** Begin GIVEN TEXT **

An uncontrolled discharge of sewage into the sea spoiled bathing in Žusterna in the Koper municipality at the end of July.

The closure of the Žusterna beach has prompted a group of concerned locals to report the municipal public utility Marjetica Koper to police.

They suspect it of crimes related to environmental pollution, negligence, and failure to prevent risks to public health, according to the paper Primorske Novice.

While Marjetica Koper has found no flaws on the sewage system, it has managed to contain the damage by pumping runoff water to prevent a further spillage in Žusterna.

The results of the checks of the drainage system for storm waters are meanwhile expected within a week, the company has told the STA.

Piran has also had problems with sewage pollution, whereas no problems have been reported from Izola and Ankaran.

According to the director of public utility Okolje Piran, Gašpar Gašpar Mišič, Lucija Hotel was connected to the drainage system, which has already been dealt with.

Another problematic area was around the Faculty for Tourism Studies - Turistica where some homes were connected to the sewage system incorrectly, so faeces spilled into the runoff water system and then further into the sea.

Gašpar Mišič said this area had the same problems in the summer of 2017 as Žusterna this year, but they have been addressed by runoff water pumping.

His company has already called on home owners to check how they are connected to the public sewage system.

The company receives requests for checks from owners or neighbours on a daily basis, and plans to check all connections free of charge.

Several dozen flawed connections have already been discovered and repaired, while there are also some cases where property owners are dragging their feet for years.

** End GIVEN TEXT **

→ **TO DO**:
**A)** Does each of these statements agree with the sewage pollution article? Answer yes or no for each and quote the deciding words. (i) Marjetica Koper found flaws on the sewage system. (ii) No problems have been reported from Izola and Ankaran. (iii) Okolje Piran plans to charge owners for checking their connections.
**B)** Can you reproduce the stretch of the sewage pollution article from "According to the director" through "runoff water pumping."?

** Begin DATA **

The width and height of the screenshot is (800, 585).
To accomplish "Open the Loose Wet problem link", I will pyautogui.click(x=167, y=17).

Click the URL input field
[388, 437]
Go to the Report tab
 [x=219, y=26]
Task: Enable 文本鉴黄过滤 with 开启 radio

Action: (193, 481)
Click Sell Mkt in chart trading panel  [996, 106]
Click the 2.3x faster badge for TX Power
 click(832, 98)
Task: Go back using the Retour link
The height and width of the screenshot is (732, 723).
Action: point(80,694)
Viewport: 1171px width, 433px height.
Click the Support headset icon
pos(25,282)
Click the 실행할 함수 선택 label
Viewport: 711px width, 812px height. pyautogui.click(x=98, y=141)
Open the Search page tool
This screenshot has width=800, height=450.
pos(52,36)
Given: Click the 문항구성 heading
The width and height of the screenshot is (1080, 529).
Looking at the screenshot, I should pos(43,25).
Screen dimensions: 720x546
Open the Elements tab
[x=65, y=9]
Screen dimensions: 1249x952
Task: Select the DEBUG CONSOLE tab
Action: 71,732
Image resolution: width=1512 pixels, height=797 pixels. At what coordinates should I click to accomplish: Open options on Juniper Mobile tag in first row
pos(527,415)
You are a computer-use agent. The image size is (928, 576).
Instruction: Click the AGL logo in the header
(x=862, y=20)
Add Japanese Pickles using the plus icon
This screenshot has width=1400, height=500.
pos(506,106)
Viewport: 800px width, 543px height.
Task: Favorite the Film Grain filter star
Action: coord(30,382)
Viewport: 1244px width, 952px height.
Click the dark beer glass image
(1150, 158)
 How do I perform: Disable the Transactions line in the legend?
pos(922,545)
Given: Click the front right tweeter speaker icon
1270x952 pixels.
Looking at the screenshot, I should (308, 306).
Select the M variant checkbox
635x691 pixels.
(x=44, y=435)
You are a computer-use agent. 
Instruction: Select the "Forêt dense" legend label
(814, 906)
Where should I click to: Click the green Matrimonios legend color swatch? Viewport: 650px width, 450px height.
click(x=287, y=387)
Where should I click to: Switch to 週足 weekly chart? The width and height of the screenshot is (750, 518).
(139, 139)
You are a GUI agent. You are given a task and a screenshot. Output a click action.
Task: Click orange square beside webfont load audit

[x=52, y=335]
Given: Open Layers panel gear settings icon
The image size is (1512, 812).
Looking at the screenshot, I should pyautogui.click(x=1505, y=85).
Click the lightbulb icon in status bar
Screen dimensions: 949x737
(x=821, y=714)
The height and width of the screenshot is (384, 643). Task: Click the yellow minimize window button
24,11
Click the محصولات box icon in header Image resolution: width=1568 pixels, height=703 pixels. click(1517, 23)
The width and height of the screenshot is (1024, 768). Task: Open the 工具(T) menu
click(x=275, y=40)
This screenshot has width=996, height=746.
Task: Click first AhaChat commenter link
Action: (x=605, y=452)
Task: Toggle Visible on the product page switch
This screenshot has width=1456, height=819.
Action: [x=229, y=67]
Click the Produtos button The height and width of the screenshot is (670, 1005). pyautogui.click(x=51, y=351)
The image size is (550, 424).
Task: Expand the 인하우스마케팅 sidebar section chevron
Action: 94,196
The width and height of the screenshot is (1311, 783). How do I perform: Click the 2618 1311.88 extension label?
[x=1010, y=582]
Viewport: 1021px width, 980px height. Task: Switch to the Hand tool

** End DATA **

→ **ANSWERS TO THE PROBLEMS**:
**A)**
(i) No: "While Marjetica Koper has found no flaws on the sewage system"
(ii) Yes: "whereas no problems have been reported from Izola and Ankaran"
(iii) No: "plans to check all connections free of charge"

**B)**
According to the director of public utility Okolje Piran, Gašpar Gašpar Mišič, Lucija Hotel was connected to the drainage system, which has already been dealt with.

Another problematic area was around the Faculty for Tourism Studies - Turistica where some homes were connected to the sewage system incorrectly, so faeces spilled into the runoff water system and then further into the sea.

Gašpar Mišič said this area had the same problems in the summer of 2017 as Žusterna this year, but they have been addressed by runoff water pumping.